Interface element records
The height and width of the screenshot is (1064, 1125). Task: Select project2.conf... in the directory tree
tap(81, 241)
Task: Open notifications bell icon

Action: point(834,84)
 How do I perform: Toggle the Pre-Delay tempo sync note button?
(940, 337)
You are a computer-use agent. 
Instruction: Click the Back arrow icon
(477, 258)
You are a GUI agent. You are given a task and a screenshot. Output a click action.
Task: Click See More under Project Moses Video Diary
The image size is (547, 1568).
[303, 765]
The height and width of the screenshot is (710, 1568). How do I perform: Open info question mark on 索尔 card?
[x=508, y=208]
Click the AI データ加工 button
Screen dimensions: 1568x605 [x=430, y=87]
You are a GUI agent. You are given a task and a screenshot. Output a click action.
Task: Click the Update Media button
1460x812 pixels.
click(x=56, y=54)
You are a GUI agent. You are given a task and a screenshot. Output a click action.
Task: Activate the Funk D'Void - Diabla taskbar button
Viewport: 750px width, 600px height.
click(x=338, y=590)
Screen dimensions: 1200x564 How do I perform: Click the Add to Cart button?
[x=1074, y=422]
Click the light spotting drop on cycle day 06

- Task prompt:
Copy every line of the listing above, character for character, leaving nothing out.

- Result of this exercise:
The height and width of the screenshot is (1064, 1125). Task: Select project2.conf... in the directory tree
tap(81, 241)
Task: Open notifications bell icon

Action: point(834,84)
 How do I perform: Toggle the Pre-Delay tempo sync note button?
(940, 337)
You are a computer-use agent. 
Instruction: Click the Back arrow icon
(477, 258)
You are a GUI agent. You are given a task and a screenshot. Output a click action.
Task: Click See More under Project Moses Video Diary
The image size is (547, 1568).
[303, 765]
The height and width of the screenshot is (710, 1568). How do I perform: Open info question mark on 索尔 card?
[x=508, y=208]
Click the AI データ加工 button
Screen dimensions: 1568x605 [x=430, y=87]
You are a GUI agent. You are given a task and a screenshot. Output a click action.
Task: Click the Update Media button
1460x812 pixels.
click(x=56, y=54)
You are a GUI agent. You are given a task and a screenshot. Output a click action.
Task: Activate the Funk D'Void - Diabla taskbar button
Viewport: 750px width, 600px height.
click(x=338, y=590)
Screen dimensions: 1200x564 How do I perform: Click the Add to Cart button?
[x=1074, y=422]
Click the light spotting drop on cycle day 06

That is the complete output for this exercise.